→ **TASK**
Check every line of the entries below for the word "agent", and copy the ones that have it.

→ **RECORDS TO PROCESS**
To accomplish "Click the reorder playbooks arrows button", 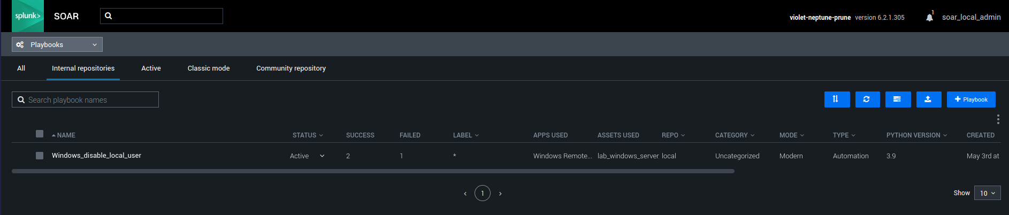I will pos(837,99).
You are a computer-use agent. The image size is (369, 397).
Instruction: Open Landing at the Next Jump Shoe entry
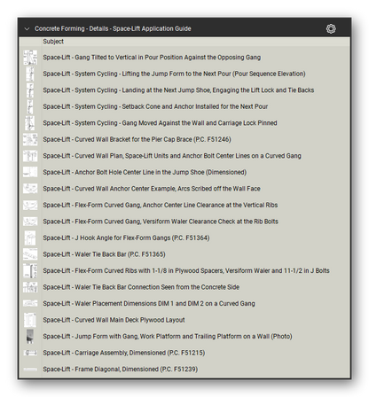point(178,90)
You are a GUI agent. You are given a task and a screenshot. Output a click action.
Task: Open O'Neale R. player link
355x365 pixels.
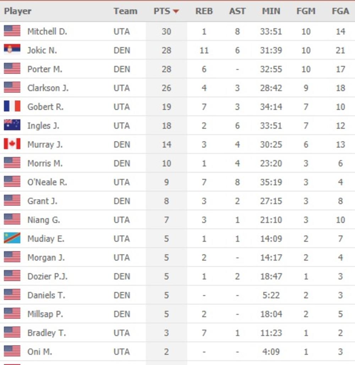tap(47, 182)
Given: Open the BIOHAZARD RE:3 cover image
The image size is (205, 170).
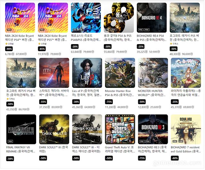Looking at the screenshot, I should [153, 129].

→ **EXERCISE RESPONSE**
You are a computer-use agent. The image size is (369, 397).
You are a GUI agent. You are given a task and a screenshot. Output a click action.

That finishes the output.